Interestingly, mainstream medicine has a ‘specialty’ in holistic medicine but most of the schools have either discontinued their programs or severely cut them back because students are rarely attracted to it anymore. It is called family practice. Naturopathic medicine is built on a family practice model. We are not specialists in any one part of a person’s experience; we are specialists in the big picture. Jacks/Jills-of-all-trades, masters of the combination.

Many of the alternative medical practices for our culture are mainstream practices in other cultures and have maintained the importance of the generalist role so we call them holistic. Chinese medicine, Yogic medicine and Ayurvedic medicine are examples.
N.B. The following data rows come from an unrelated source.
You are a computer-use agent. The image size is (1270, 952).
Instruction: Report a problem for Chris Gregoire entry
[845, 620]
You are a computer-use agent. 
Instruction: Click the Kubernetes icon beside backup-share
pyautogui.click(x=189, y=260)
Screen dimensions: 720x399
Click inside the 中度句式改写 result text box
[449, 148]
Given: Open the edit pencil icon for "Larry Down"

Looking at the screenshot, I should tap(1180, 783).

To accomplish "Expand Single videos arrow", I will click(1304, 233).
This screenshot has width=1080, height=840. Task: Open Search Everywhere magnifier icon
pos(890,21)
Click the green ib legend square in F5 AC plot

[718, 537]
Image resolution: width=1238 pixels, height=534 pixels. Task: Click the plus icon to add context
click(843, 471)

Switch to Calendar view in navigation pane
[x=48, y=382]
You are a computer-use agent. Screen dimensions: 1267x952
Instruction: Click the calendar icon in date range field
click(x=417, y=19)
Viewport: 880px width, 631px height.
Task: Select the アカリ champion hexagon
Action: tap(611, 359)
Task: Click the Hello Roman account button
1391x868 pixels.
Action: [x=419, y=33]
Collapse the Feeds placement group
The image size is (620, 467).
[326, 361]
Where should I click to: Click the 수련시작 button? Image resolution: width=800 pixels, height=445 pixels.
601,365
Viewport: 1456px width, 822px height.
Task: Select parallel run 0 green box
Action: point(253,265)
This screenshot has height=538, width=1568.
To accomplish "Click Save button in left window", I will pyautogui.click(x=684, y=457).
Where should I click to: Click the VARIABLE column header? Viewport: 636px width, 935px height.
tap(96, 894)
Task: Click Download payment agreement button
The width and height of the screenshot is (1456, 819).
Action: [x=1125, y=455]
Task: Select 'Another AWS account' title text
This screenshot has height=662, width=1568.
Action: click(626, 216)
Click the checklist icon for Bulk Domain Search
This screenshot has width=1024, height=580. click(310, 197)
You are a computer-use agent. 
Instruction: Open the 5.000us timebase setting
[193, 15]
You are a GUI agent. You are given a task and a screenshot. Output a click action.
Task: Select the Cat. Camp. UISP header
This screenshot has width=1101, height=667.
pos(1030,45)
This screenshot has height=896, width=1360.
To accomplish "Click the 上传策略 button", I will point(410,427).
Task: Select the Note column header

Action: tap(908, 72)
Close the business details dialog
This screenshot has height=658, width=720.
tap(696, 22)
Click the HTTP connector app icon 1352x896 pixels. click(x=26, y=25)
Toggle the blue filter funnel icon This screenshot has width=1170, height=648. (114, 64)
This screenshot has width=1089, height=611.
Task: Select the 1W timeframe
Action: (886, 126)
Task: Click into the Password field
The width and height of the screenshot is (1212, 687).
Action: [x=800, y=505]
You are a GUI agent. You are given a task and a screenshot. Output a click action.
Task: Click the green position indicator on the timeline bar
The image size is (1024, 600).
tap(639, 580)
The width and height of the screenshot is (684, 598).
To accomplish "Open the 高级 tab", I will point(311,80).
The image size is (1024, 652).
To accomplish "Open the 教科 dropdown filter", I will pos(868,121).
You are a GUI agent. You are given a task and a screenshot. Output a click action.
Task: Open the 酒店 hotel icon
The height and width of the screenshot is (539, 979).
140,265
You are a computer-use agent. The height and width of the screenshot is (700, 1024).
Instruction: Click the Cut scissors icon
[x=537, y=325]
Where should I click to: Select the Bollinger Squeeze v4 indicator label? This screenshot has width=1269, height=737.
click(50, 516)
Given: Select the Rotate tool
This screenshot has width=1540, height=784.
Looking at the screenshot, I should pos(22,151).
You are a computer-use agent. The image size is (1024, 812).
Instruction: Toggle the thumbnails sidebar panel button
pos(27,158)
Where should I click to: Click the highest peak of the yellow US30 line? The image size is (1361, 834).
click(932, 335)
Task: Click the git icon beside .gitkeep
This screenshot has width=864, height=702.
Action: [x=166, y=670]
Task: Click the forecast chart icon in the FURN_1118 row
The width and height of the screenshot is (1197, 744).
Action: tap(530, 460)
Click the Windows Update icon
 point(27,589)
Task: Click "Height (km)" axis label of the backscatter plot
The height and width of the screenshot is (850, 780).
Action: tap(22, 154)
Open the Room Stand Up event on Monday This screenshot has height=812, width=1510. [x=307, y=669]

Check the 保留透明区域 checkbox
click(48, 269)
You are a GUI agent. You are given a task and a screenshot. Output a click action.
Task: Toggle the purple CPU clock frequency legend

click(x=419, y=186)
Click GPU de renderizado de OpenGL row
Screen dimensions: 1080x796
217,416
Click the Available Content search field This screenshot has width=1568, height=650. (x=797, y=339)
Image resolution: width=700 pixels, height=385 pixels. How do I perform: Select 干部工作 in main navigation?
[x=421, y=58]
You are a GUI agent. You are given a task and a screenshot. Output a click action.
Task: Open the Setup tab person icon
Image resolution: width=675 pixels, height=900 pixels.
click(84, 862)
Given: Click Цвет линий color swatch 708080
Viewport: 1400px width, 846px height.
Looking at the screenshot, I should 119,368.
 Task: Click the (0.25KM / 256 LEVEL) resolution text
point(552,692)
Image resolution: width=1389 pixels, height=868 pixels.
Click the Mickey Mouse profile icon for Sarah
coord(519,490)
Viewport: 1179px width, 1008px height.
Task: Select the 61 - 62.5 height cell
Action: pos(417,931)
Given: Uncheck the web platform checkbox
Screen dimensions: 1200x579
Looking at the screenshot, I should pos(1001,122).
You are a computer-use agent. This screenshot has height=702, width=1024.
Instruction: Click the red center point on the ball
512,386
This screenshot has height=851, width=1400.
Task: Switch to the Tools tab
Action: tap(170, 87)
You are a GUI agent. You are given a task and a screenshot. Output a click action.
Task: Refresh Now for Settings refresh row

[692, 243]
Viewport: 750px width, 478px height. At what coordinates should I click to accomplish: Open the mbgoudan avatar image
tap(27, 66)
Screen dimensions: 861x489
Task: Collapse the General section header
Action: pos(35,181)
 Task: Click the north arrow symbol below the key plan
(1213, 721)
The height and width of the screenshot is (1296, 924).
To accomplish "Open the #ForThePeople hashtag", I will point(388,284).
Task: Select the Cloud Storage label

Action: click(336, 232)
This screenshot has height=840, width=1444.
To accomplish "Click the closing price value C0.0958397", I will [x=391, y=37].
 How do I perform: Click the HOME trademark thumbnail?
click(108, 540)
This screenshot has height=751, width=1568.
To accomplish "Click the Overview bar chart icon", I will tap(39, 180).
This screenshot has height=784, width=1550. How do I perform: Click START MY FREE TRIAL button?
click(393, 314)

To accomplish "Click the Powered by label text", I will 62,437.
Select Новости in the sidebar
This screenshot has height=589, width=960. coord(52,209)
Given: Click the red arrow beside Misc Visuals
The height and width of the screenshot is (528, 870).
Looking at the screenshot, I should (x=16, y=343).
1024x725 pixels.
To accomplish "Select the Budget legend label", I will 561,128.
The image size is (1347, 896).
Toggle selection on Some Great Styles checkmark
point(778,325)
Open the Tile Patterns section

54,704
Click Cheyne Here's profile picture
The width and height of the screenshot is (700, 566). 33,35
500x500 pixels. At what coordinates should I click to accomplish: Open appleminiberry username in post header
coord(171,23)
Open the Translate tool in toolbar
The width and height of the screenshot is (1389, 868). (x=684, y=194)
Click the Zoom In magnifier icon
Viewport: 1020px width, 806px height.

For western medicine, Naturopathy continues that holistic, generalist tradition. We look at your entire picture and help you to notice which pieces are pulling you away from your health goals as well as which ones are working well. We look not only at the disease processes going on, but also at your experience of them and how that is further impacting your health. We look at the totality of the effects of your treatment plan and how they are impacting your health as well, whether those effects are the intended ones or the ones ‘on the side’. No part is left out and when a specific area needs additional help, we make the appropriate referral to those amazing specialists out there.

Tuesday, June 1, 2010

The Naturopathic Medical Model

1. Good health is the constant and natural state of being
2. Ill health is an adaptive, natural response to disturbance in the organism
3. Removal of disturbing factors will create the basis for a return of good health
4. Intervention should involve the least force necessary to stimulate the self-healing mechanisms

This model indicates that at every point in your life, you are in the best state of health possible based on your personal circumstances. That is how we operate as human beings. Always being the best we can be. Even ‘disease’ is the current best state of health available to you. Put another way. Despite what you may have come to believe about yourself, YOU ARE NOT BROKEN. You are working exactly as you are supposed to, even in the face of what may be some very unfortunate circumstances.

Knowing this little secret, naturopathic doctors work with you to improve your circumstances so that your state of health improves. This allows our interventions to be less dramatic, less heroic, more subtle and gentle. Not to say that everything will come up roses and sunshine. Frankly, the process of healing usually sucks for a while! It can hurt; it can make you smell and feel funny; it is usually at least a little disorienting; and it requires a lot of energy and intention to overcome years of habit- of thought, belief and behavior.

And then, suddenly it doesn’t.  You wake up one morning and discover that it is now more difficult and requires more energy to put the obstacles back in place.  You have new habits of thought, belief and behavior that are as easy to maintain as the previous ones had been, but these promote a greater level of health.